Go through the listing below and state how many of its lines include "width". Write only that number.

- _Input data_

######

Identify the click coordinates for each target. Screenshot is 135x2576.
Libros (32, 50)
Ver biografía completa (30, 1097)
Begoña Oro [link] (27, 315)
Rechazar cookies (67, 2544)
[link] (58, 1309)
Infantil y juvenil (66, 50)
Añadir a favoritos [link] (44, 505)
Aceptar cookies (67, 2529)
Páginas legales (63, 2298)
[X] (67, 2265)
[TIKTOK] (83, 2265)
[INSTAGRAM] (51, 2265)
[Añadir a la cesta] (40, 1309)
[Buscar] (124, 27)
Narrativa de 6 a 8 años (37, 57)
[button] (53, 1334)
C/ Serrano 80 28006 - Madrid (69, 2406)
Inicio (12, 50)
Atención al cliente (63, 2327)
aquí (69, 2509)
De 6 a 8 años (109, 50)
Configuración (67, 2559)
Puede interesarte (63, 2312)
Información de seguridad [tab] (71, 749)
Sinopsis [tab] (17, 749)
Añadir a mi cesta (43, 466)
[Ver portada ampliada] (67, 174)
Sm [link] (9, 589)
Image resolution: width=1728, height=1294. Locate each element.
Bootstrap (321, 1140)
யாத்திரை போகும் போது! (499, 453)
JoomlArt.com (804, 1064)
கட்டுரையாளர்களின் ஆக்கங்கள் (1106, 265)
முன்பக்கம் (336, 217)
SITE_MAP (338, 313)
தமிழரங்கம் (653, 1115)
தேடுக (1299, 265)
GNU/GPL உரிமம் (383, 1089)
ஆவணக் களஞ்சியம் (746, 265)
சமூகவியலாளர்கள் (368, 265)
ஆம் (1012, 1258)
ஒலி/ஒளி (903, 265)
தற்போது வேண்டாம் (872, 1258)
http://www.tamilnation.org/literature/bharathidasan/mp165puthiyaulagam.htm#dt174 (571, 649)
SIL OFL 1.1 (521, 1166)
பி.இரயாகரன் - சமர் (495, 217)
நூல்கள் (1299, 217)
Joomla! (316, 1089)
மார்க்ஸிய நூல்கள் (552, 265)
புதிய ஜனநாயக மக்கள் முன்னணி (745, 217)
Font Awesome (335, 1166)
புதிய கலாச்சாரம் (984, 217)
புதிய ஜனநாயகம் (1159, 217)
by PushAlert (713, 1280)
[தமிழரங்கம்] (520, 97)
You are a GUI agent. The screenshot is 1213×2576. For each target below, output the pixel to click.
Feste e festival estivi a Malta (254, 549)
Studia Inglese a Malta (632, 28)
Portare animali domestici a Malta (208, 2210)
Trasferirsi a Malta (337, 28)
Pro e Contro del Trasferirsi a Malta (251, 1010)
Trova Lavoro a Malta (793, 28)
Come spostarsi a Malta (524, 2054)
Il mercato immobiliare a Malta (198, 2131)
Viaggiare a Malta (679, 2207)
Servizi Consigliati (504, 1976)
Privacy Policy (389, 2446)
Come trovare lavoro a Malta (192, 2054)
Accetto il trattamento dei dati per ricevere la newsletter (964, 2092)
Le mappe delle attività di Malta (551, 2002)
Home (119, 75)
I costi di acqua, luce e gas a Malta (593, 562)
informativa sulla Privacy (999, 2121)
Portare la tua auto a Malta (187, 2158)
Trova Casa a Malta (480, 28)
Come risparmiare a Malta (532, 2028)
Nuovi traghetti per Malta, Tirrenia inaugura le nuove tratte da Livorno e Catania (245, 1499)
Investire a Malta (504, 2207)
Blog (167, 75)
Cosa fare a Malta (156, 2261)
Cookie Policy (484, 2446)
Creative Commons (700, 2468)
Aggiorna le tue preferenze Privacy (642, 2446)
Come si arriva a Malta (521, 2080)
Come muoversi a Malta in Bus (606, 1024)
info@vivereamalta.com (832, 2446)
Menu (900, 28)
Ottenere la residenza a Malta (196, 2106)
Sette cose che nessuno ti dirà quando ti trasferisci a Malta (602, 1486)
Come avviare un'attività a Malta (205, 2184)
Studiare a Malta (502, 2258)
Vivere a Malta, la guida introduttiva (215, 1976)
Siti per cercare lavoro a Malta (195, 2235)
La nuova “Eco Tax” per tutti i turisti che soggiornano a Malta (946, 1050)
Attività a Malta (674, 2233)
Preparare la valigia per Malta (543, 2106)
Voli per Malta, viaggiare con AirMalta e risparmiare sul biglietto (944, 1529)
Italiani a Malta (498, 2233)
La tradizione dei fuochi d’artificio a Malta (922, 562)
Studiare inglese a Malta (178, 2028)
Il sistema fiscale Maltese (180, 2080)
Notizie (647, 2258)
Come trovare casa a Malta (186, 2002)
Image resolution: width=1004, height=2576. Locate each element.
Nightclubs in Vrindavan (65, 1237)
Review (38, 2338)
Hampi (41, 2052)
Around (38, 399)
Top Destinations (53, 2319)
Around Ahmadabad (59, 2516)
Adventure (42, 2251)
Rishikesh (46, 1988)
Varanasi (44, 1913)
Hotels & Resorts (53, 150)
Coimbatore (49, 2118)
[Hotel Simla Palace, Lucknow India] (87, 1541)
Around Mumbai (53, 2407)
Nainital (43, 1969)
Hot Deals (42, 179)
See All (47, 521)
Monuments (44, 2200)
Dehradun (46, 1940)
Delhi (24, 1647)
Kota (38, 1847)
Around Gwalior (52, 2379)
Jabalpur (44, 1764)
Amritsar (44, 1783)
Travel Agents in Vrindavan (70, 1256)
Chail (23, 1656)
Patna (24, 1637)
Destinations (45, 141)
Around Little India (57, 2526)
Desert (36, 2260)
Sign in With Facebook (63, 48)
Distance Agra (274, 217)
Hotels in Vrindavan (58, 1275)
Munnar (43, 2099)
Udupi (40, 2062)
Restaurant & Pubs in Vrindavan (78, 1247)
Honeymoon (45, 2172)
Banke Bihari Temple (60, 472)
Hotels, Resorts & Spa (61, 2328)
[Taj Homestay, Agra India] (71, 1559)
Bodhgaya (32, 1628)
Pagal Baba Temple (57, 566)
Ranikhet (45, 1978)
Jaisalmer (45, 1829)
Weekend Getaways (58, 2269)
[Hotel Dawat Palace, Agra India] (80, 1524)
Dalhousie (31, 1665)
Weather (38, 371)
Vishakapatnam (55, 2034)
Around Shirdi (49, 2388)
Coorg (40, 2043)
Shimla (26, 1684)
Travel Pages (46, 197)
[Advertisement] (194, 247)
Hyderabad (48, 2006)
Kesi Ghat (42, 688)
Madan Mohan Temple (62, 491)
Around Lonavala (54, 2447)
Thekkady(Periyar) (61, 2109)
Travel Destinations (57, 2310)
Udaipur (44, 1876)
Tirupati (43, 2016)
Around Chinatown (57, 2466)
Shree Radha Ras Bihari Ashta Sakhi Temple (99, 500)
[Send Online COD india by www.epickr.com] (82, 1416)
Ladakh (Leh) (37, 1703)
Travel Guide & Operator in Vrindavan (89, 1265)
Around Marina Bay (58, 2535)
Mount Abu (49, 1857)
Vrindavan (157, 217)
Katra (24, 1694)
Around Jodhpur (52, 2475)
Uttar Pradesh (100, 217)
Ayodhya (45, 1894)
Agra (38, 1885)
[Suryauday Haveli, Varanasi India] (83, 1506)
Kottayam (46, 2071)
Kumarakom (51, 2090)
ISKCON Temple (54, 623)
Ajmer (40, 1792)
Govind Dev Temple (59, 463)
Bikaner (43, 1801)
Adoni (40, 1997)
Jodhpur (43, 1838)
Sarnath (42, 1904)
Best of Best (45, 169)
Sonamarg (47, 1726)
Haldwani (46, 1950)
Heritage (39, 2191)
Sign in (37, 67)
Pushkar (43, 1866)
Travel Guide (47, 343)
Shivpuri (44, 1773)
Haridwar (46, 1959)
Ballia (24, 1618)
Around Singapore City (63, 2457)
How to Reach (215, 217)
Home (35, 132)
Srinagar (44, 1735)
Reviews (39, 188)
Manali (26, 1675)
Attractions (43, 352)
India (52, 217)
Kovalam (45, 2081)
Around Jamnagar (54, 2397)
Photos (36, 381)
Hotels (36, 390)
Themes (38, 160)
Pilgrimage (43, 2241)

######

- _Solved problem_
2